- **Dataset extract**

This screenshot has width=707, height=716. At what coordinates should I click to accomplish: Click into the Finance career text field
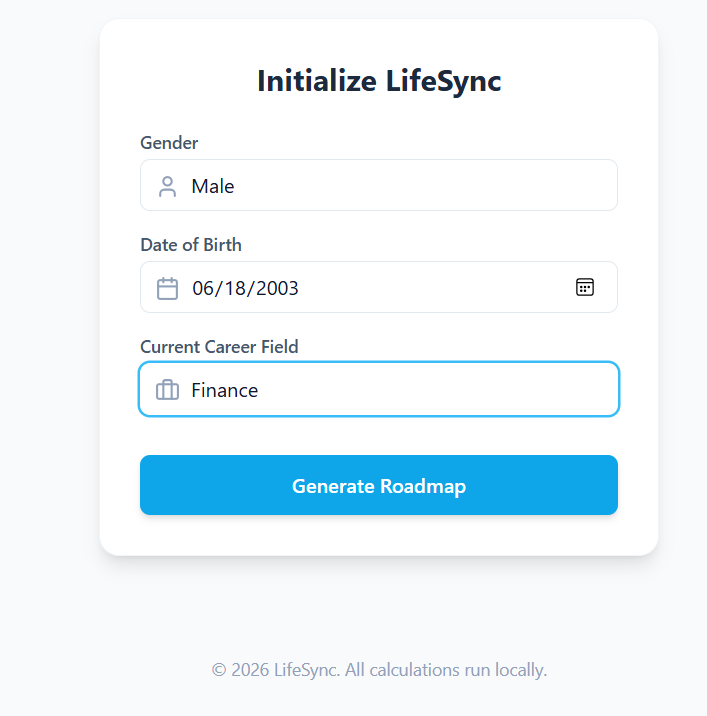click(x=400, y=390)
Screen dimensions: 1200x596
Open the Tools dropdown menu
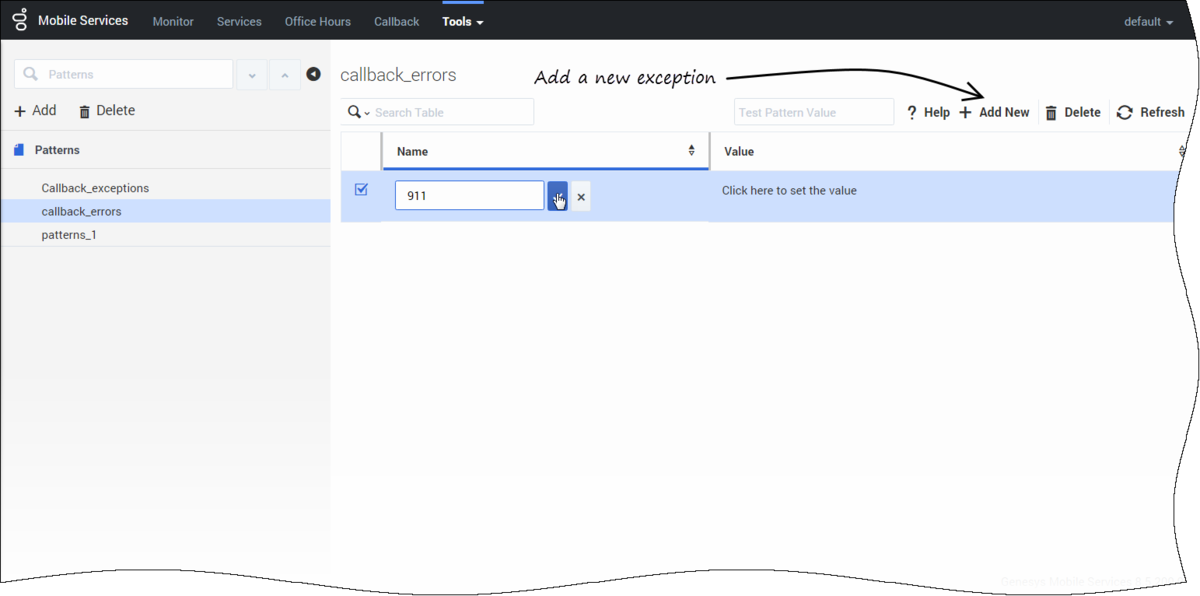point(462,21)
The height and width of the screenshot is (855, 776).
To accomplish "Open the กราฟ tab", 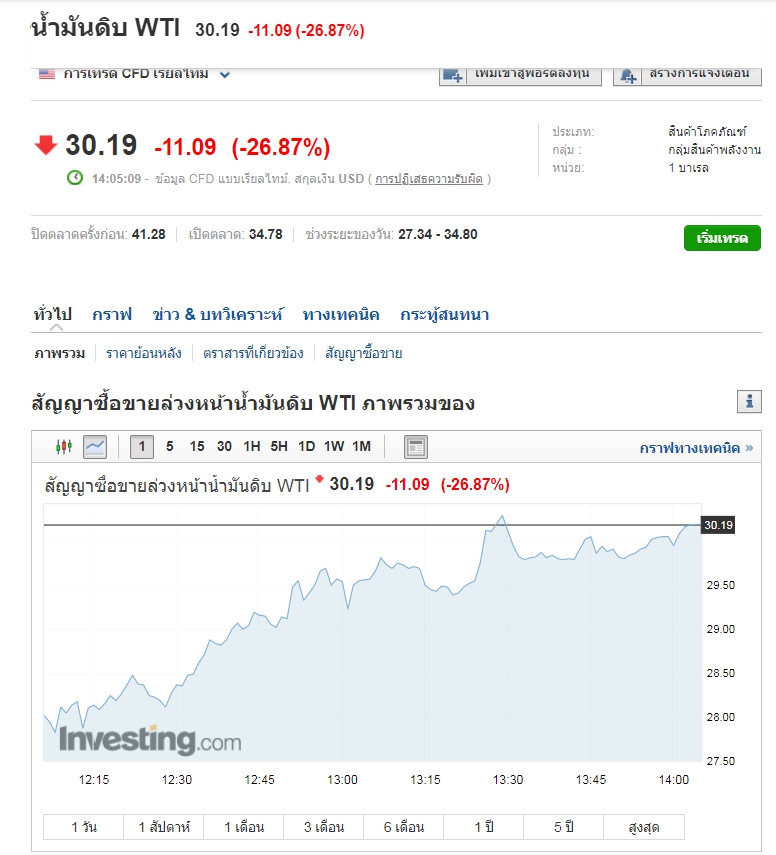I will pos(112,314).
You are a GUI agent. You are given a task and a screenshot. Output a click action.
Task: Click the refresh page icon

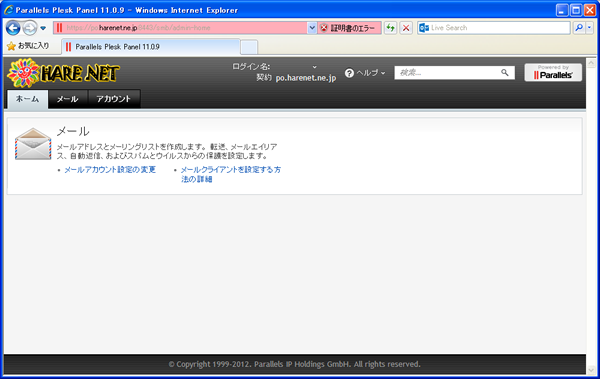coord(390,28)
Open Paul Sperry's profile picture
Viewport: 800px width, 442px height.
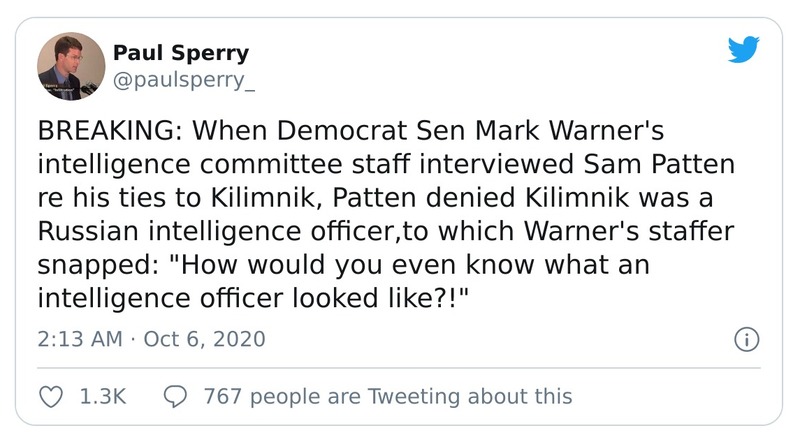coord(71,66)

- **Your instructions**
Exactly the lines from the one holding "Open Paul Sperry's profile picture" to the last line of the records above should be duplicated, with no pictures among them.

- **Worked solution**
Open Paul Sperry's profile picture
Viewport: 800px width, 442px height.
coord(71,66)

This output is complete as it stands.